* ASSIGNMENT
For each line of the data that includes the word "agent", copy the line.

* MATERIAL TO PROCESS
■ ■ ■ ■ ■ ■ ■

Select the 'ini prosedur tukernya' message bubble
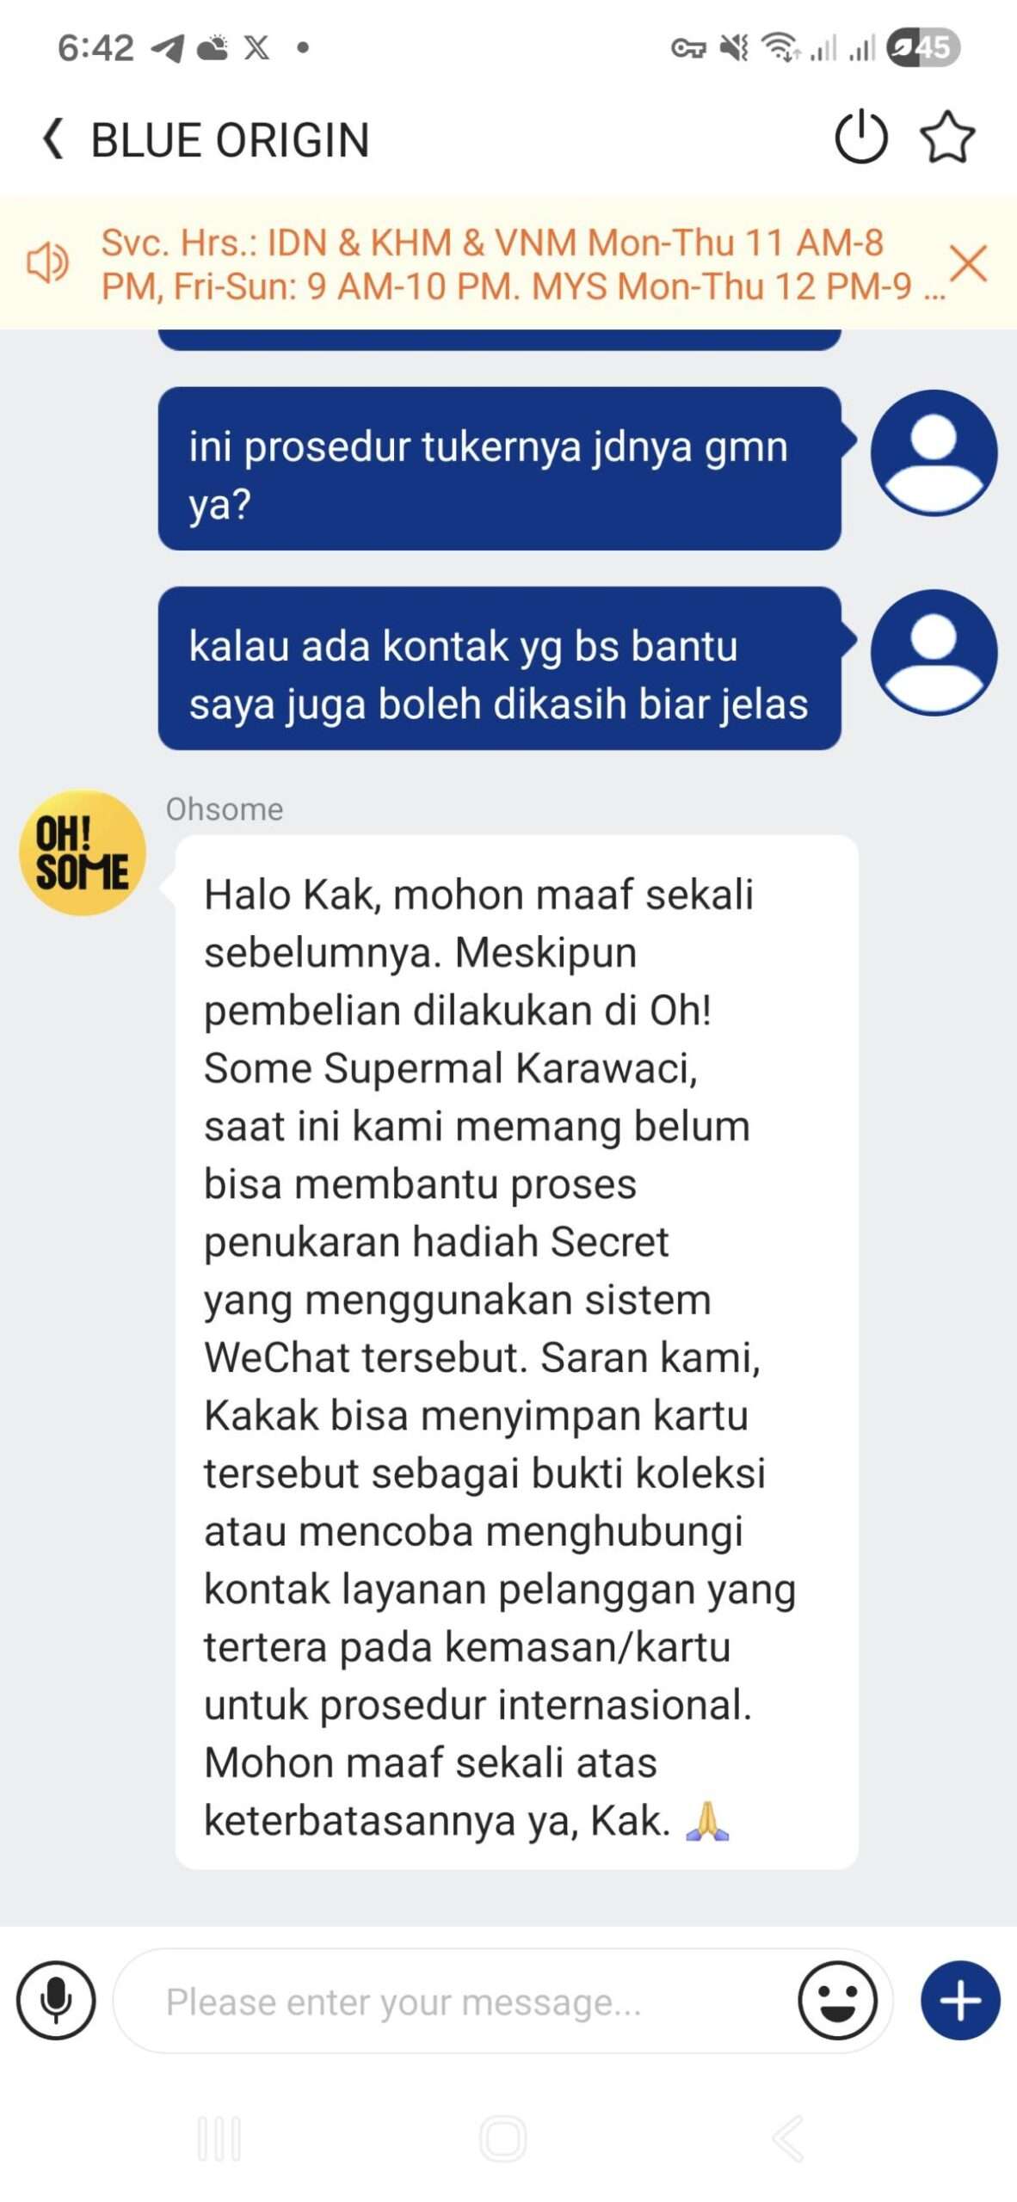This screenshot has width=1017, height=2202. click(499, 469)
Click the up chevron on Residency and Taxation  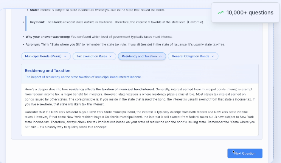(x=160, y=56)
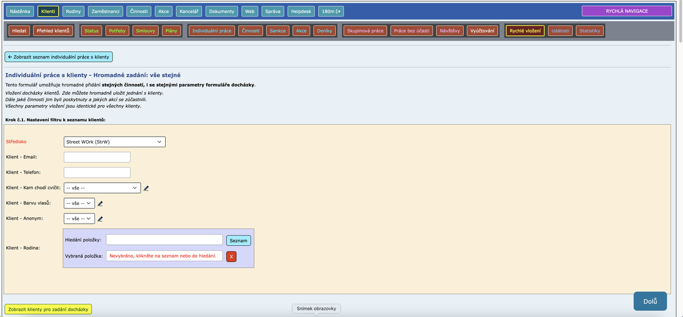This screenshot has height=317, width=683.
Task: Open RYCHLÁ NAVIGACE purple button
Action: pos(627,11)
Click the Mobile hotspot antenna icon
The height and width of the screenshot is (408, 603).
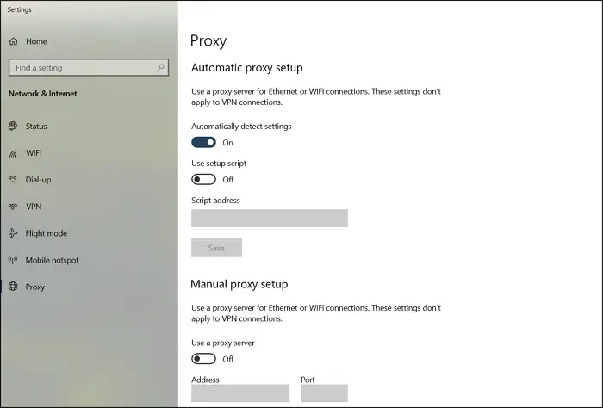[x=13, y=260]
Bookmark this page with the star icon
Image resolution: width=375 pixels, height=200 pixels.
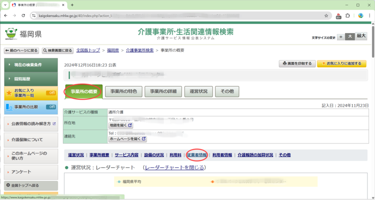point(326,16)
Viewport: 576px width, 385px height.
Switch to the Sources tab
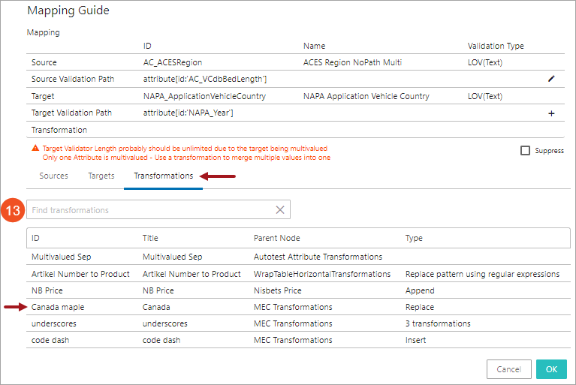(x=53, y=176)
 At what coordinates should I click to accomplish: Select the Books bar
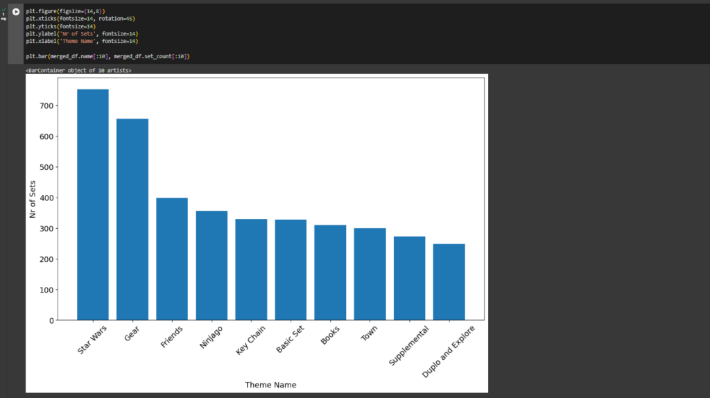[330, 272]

■ ■ ■ ■ ■ ■ ■

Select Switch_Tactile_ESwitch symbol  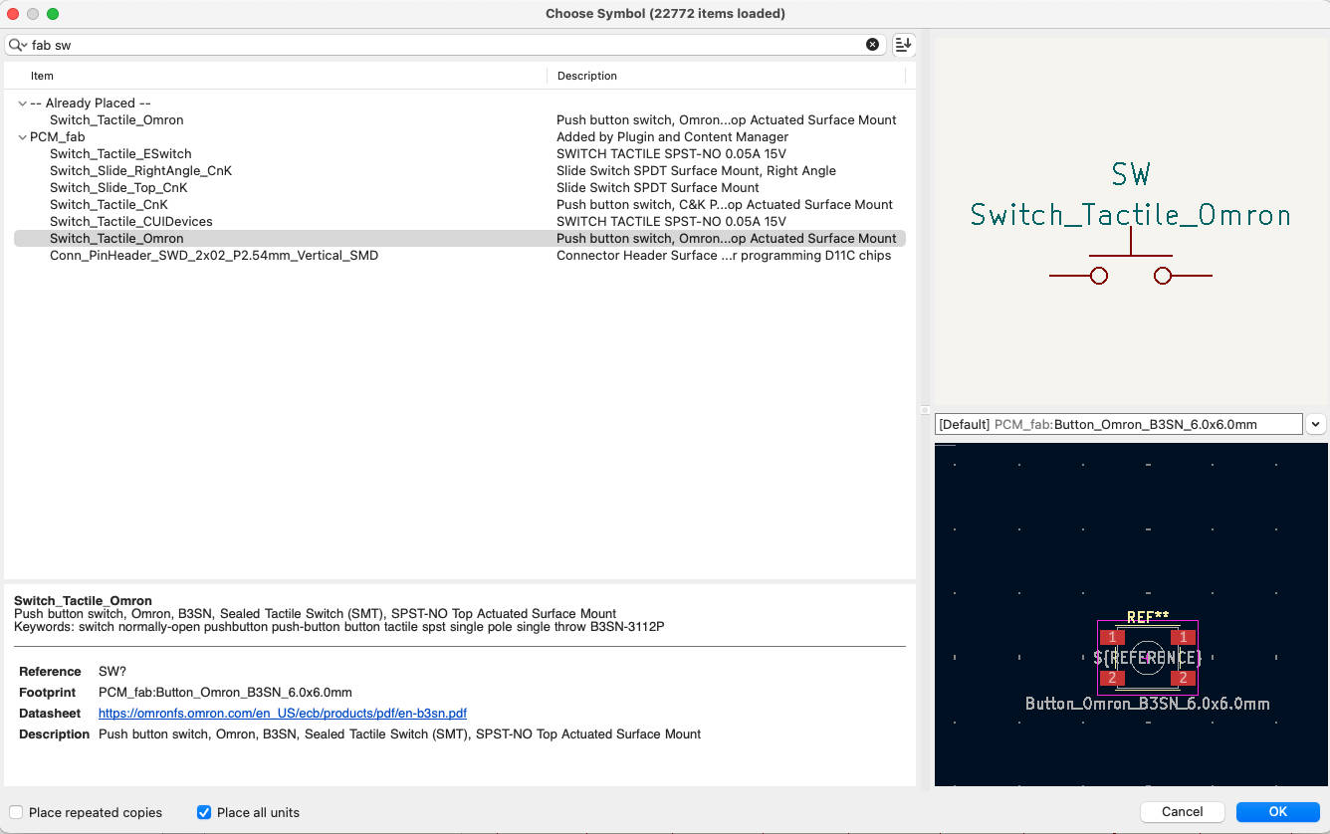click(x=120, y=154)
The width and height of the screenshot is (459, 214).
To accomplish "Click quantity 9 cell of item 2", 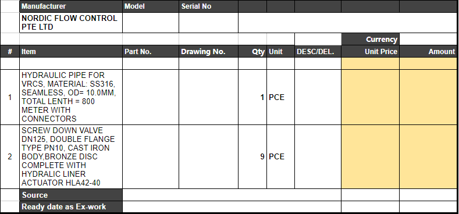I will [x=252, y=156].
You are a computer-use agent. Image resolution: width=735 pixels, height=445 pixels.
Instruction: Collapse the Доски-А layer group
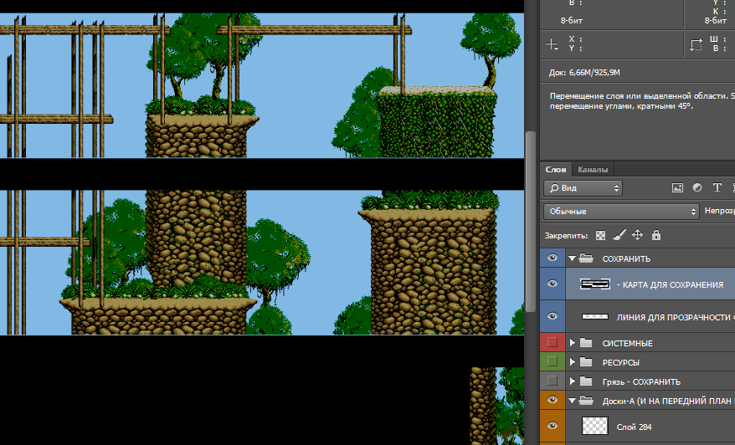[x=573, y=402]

■ ■ ■ ■ ■ ■ ■

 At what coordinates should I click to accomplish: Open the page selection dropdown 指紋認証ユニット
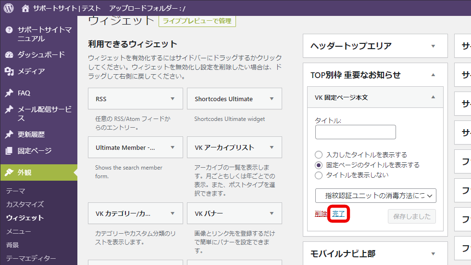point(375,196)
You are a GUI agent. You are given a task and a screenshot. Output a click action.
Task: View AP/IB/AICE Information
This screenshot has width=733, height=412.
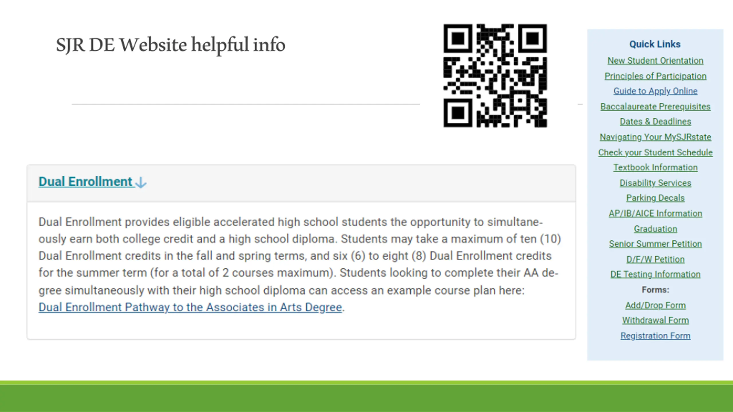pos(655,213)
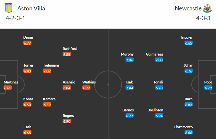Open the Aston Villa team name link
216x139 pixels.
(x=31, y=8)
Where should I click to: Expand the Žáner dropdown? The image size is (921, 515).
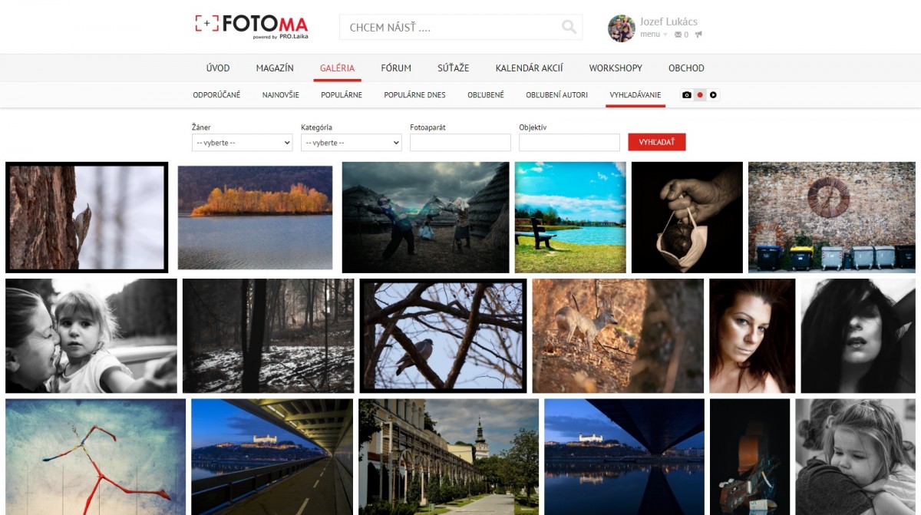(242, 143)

■ ■ ■ ■ ■ ■ ■

* RESPONSE
You are a computer-use agent. Image resolution: width=735 pixels, height=445 pixels.
You are a GUI agent. You are given a task and a screenshot. Output a click action.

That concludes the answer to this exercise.